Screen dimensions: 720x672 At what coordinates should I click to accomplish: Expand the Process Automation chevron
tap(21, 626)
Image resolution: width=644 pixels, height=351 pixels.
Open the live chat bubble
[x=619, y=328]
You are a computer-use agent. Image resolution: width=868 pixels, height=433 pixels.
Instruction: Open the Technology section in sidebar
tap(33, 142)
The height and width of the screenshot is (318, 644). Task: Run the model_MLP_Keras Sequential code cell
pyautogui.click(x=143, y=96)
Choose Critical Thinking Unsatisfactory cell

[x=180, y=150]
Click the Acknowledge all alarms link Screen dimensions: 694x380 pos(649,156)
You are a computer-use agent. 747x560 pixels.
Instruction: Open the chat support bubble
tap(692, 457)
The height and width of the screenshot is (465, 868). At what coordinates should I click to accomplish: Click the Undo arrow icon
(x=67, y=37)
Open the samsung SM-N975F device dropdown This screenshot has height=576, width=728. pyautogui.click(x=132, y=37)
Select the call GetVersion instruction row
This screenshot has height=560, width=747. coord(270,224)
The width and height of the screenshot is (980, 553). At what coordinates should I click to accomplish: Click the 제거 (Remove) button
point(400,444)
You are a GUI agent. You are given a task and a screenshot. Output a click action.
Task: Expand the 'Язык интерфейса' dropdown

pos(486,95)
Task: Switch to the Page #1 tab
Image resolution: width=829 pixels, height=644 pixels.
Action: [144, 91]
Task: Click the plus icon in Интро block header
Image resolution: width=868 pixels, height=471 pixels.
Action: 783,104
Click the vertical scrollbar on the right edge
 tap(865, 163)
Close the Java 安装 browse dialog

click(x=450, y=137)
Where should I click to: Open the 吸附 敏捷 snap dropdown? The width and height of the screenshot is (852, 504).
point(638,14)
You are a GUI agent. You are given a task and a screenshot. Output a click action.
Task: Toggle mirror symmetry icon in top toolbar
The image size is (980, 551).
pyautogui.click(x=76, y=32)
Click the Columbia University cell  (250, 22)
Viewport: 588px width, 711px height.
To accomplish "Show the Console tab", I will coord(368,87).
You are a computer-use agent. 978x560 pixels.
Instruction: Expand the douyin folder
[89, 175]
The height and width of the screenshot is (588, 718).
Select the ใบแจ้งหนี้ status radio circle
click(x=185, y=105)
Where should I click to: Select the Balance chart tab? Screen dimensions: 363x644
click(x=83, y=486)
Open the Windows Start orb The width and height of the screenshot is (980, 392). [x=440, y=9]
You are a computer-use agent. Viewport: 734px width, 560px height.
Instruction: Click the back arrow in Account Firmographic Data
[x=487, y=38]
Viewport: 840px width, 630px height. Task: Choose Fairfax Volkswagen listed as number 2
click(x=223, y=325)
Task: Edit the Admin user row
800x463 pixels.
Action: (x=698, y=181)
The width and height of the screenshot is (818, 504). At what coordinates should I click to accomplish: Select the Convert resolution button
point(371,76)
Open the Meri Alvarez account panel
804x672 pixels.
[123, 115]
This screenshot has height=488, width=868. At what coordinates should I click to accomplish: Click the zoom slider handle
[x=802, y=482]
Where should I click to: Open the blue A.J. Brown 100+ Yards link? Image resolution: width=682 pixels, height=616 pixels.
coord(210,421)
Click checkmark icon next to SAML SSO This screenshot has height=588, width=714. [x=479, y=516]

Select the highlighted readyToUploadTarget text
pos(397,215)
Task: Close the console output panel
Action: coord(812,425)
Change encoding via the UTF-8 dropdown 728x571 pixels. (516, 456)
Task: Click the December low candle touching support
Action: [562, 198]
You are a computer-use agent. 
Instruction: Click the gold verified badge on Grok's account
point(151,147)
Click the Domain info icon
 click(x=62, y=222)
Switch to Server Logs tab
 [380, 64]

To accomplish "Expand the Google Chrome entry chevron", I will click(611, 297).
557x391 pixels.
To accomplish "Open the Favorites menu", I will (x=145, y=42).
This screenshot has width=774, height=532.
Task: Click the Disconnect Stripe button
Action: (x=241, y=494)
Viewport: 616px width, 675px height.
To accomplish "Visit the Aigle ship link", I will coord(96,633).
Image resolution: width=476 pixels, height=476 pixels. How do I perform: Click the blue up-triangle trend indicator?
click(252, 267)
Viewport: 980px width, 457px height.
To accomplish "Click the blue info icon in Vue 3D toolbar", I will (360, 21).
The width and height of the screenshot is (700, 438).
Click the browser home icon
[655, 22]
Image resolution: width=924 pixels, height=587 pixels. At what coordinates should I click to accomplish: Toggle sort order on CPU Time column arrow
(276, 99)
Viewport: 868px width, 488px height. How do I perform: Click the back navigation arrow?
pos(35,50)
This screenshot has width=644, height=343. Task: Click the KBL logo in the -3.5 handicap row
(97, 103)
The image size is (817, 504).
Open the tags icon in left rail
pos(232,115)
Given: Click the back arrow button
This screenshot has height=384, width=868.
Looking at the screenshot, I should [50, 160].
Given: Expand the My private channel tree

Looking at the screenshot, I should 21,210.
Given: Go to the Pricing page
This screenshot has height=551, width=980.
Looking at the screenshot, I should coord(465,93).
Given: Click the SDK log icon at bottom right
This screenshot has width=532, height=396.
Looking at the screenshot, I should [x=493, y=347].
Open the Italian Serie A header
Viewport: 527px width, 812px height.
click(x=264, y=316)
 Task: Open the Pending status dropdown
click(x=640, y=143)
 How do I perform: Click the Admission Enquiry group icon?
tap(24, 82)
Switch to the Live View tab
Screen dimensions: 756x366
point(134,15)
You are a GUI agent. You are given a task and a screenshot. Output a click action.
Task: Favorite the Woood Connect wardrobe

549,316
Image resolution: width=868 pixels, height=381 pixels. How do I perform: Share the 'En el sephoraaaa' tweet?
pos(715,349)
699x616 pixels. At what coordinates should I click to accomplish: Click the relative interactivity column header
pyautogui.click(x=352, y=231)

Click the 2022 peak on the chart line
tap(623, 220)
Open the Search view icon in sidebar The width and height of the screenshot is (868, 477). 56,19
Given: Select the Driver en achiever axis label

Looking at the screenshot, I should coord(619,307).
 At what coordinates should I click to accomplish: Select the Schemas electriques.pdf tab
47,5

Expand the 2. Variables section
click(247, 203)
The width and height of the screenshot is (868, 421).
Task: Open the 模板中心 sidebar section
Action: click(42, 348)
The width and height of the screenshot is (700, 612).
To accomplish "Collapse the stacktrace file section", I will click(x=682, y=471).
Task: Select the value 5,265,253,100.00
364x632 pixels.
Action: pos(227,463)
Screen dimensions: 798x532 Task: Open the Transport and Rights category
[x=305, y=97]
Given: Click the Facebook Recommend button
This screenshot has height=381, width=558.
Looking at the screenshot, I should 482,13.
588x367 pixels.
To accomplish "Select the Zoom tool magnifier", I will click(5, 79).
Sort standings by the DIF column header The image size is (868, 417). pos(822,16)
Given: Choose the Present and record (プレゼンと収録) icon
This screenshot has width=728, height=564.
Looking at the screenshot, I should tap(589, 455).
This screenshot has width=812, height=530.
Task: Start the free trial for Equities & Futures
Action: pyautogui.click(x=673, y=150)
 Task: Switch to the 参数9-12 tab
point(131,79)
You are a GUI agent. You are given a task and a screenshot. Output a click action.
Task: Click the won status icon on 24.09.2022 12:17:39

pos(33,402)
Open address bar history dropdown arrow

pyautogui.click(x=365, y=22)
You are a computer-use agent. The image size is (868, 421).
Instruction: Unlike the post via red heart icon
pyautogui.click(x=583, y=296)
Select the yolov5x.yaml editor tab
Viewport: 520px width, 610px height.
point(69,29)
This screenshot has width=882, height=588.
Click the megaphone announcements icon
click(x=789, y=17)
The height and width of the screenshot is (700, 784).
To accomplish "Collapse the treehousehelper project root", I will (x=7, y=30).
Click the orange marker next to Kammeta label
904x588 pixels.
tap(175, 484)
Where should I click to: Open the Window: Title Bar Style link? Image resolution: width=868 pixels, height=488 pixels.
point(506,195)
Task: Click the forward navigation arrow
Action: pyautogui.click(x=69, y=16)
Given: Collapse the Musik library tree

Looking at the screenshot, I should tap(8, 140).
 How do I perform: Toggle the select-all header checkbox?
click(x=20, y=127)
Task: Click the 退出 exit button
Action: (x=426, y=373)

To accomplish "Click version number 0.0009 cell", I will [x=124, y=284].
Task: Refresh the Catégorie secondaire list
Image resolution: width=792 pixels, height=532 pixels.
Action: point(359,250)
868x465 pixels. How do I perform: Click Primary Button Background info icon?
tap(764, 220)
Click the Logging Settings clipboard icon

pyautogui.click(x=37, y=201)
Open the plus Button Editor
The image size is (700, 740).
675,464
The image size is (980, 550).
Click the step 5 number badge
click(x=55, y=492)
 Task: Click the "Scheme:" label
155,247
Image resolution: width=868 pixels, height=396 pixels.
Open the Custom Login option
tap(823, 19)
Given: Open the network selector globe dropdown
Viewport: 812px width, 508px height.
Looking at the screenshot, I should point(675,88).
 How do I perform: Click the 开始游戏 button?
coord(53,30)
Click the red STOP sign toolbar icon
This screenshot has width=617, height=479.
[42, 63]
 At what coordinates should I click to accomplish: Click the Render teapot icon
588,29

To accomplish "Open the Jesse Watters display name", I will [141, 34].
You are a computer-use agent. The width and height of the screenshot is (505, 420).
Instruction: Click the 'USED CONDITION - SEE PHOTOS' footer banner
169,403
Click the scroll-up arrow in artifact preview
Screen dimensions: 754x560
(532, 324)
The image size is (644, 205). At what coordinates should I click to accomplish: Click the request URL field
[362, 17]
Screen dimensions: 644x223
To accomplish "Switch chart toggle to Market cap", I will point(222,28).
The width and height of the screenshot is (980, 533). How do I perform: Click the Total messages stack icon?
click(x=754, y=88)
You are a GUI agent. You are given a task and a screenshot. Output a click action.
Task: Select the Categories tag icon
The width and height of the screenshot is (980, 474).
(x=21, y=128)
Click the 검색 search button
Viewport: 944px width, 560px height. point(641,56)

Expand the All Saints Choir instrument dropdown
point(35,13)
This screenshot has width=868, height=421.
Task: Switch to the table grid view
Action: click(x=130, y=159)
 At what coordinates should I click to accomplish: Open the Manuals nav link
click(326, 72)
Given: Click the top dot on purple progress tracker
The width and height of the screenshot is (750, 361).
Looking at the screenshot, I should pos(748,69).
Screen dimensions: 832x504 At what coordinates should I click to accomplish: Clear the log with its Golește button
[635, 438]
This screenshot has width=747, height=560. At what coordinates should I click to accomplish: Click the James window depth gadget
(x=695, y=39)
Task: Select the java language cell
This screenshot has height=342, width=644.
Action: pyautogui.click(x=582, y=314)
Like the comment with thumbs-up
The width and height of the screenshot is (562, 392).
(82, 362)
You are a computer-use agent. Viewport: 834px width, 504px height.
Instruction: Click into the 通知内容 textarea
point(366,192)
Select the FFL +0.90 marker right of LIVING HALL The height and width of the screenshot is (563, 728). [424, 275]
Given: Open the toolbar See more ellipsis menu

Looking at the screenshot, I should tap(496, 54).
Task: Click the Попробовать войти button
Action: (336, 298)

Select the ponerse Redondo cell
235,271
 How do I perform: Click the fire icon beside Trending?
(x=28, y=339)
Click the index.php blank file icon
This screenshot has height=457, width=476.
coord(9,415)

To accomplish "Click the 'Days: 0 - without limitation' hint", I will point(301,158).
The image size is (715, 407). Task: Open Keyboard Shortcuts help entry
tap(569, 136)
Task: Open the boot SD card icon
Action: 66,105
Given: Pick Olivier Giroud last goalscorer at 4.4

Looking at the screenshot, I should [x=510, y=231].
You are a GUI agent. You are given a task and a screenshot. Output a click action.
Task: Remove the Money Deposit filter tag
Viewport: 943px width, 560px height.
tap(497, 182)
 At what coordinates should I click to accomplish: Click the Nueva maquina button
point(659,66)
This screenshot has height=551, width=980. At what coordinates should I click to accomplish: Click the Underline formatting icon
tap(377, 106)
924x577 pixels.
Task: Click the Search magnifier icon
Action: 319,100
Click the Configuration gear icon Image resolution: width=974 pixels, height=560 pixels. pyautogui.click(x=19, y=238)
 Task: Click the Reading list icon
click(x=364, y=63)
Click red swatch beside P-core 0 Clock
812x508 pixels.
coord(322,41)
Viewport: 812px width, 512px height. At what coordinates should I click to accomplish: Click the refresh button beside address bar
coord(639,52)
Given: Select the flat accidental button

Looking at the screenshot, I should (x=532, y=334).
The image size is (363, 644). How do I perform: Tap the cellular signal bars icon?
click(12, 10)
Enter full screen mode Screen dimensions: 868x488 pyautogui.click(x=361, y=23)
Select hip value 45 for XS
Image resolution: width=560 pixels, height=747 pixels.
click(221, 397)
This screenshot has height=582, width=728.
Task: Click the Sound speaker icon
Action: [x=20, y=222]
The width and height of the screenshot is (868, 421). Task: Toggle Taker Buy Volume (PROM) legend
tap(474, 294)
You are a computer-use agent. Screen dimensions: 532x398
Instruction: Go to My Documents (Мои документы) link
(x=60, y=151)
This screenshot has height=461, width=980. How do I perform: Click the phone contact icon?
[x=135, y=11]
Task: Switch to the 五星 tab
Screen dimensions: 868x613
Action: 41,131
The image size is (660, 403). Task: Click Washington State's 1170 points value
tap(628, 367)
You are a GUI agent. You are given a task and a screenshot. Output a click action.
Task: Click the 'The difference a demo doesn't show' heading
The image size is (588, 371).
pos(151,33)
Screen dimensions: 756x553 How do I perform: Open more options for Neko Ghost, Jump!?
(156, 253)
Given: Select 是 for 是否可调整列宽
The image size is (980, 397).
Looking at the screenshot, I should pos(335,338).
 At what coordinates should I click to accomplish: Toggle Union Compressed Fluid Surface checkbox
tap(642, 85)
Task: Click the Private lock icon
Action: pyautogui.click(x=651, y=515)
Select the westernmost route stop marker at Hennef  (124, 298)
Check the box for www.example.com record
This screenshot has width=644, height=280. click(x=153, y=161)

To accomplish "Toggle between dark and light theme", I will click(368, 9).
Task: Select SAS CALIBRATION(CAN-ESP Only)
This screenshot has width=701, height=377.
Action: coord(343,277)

- - -

Given instruction
Copy out the lines of the listing above, from the line containing "The width and height of the screenshot is (980, 553)." through the line containing "I will coord(368,87).", inclusive, reproducing each one verbatim.

Answer for this exercise
The width and height of the screenshot is (980, 553). At what coordinates should I click to accomplish: Click the 제거 (Remove) button
point(400,444)
You are a GUI agent. You are given a task and a screenshot. Output a click action.
Task: Expand the 'Язык интерфейса' dropdown

pos(486,95)
Task: Switch to the Page #1 tab
Image resolution: width=829 pixels, height=644 pixels.
Action: [144, 91]
Task: Click the plus icon in Интро block header
Image resolution: width=868 pixels, height=471 pixels.
Action: 783,104
Click the vertical scrollbar on the right edge
 tap(865, 163)
Close the Java 安装 browse dialog

click(x=450, y=137)
Where should I click to: Open the 吸附 敏捷 snap dropdown? The width and height of the screenshot is (852, 504).
point(638,14)
You are a GUI agent. You are given a task and a screenshot. Output a click action.
Task: Toggle mirror symmetry icon in top toolbar
The image size is (980, 551).
pyautogui.click(x=76, y=32)
Click the Columbia University cell  (250, 22)
Viewport: 588px width, 711px height.
To accomplish "Show the Console tab", I will coord(368,87).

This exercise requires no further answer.